Today, he is starting to turn that idea into a reality. OnlyGizmos brings us this video where the enterprising student earnestly speaks about BrailleType, a simple but ingenious application that will allow blind people to type on a smartphone using the Braille alphabet much in the same way that they use it for reading.

BrailleType gives the user a blank canvas, with the top 90% of the screen available to the user for entering in the characters and a strip at the bottom displaying them as they are typed, in addition to reading them out using Android’s built-in text-to-speech synthesiser.

Just like Braille users read text written in the language by feeling the positions of the raised characters with the tip of their fingers, so they can type by touching the display with their fingers according to the established patterns of the Braille alphabet. Take a look at the video embedded below to see Daftery providing a live demo of the app:

We spoke to Daftery after looking at the demonstration above and he had some more information to share with us. For starters, the app will support not just the 26 letters of the alphabet but also some special characters like whitespace, backspace and newline. To enable it to be used with any application on the system, he is trying to get it to work as an alternative keyboard, which he can then distribute via the Android Market.

When we asked about the price, Daftery said that he hadn’t decided on one yet and remarked that it was too early in the process right now for him to be able to tell us whether it would be released for free or come at a cost. Right now, he says, his motive is to get the app up and running and make it powerful enough that it can actually make a difference in the life of a blind Android user.

Daftery said that he regularly visits schools for blind children in order to test his application in the real world and improves it based on the feedback he gets from them. The gesture for the whitespace character, for instance, was suggested to him by a blind person who was used to working with other technology-based Braille typing solutions for desktop computers.

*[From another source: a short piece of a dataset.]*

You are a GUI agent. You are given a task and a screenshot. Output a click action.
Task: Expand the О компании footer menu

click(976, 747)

All of Daftery’s current efforts are directed towards the Android platform, but we wanted to know if he planned to work on solutions for users of Apple’s iPad, iPhone and iPod touch devices as well. Apple’s development model does not allow for third-party developers to make systemwide keyboards for the device, so we weren’t surprised to hear that he “had no specific plans but was looking into that”.

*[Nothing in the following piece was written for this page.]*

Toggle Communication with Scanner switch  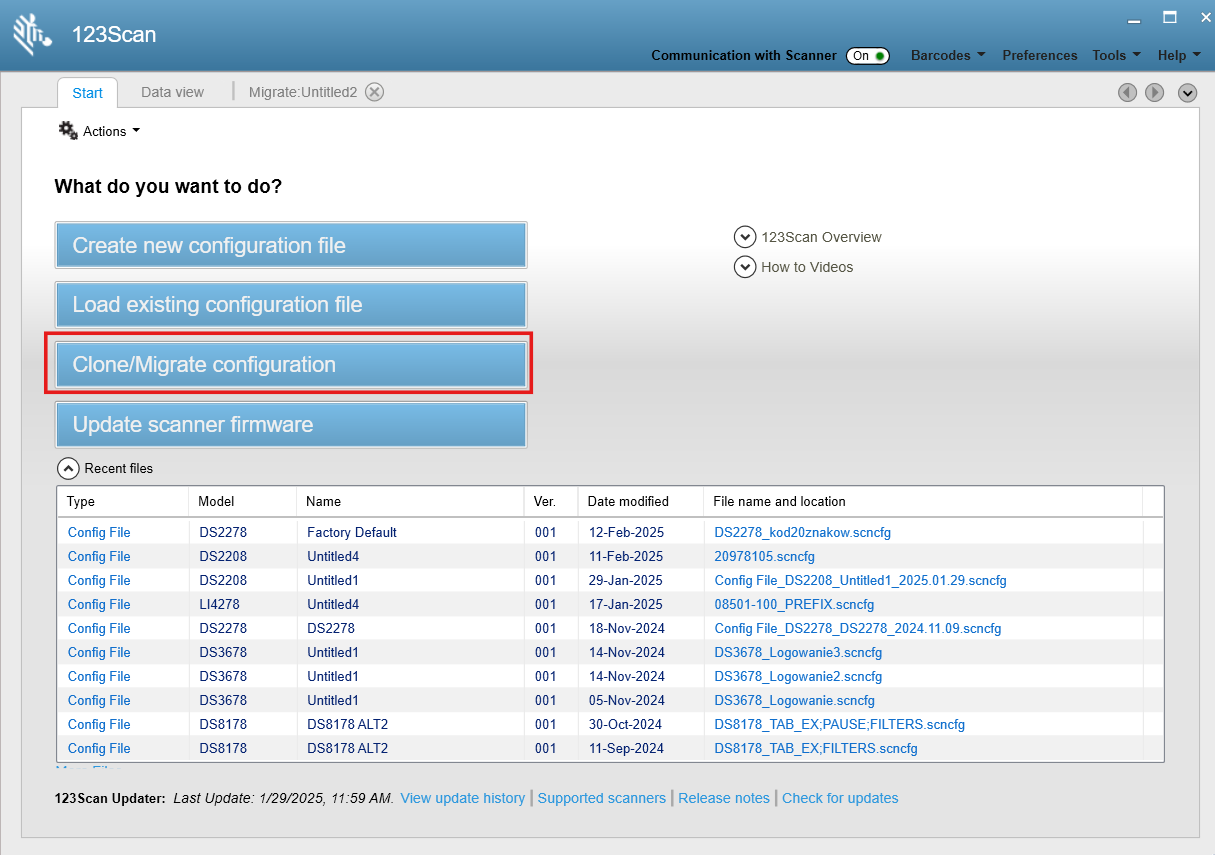pos(867,56)
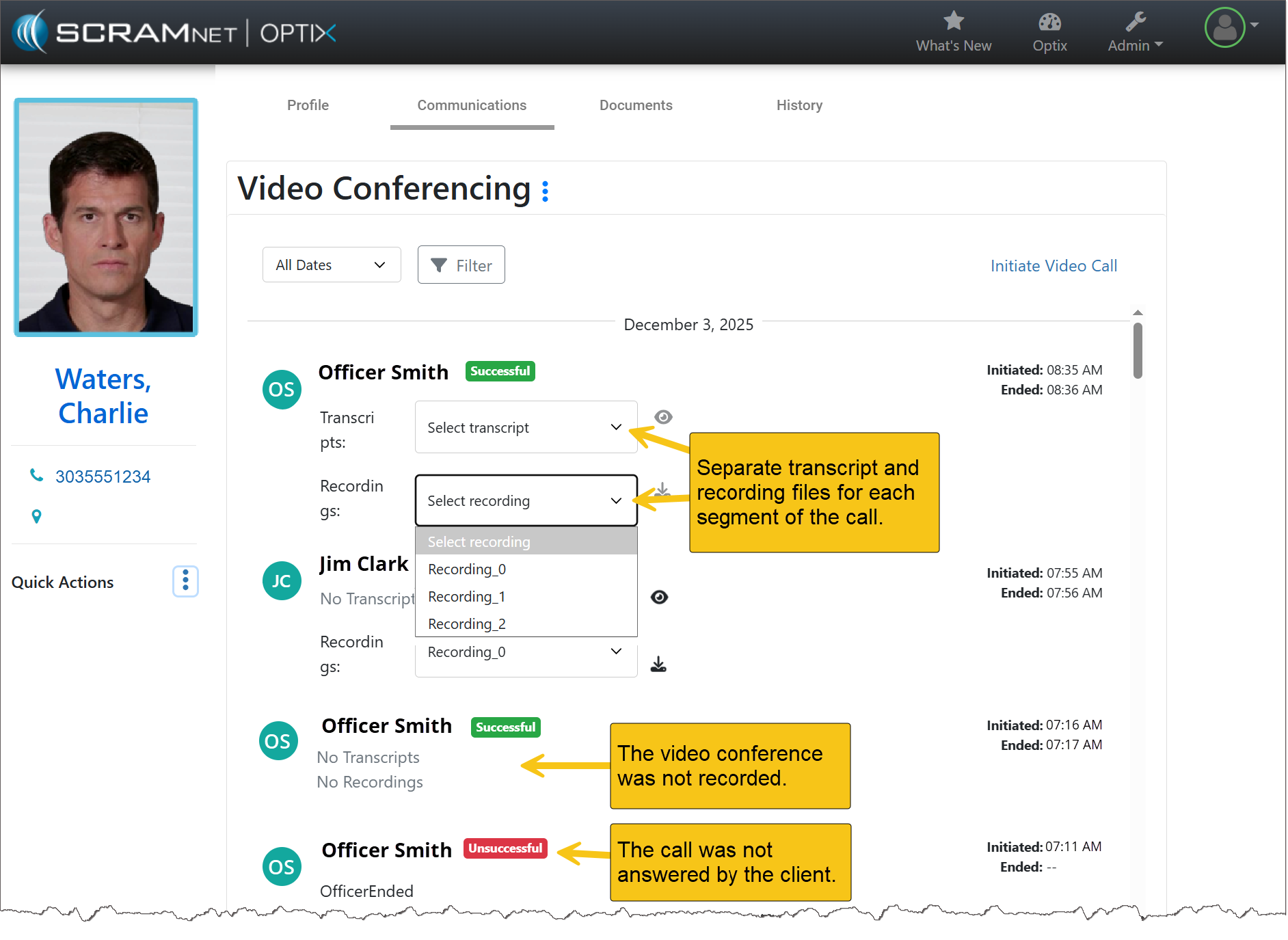Viewport: 1288px width, 940px height.
Task: Click the Optix dashboard icon
Action: (x=1049, y=23)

Even if iOS support never comes to BrailleType, however, Daftery thinks that he may be able to finalise the features for the Android version by next week and then release the app soon after. What we are seeing here is an impressive demo of the way technology can be used to enable people with physical disabilities. We’ll know how well it works once it is released and being used by people with visual impairments, but we’re hoping for the best.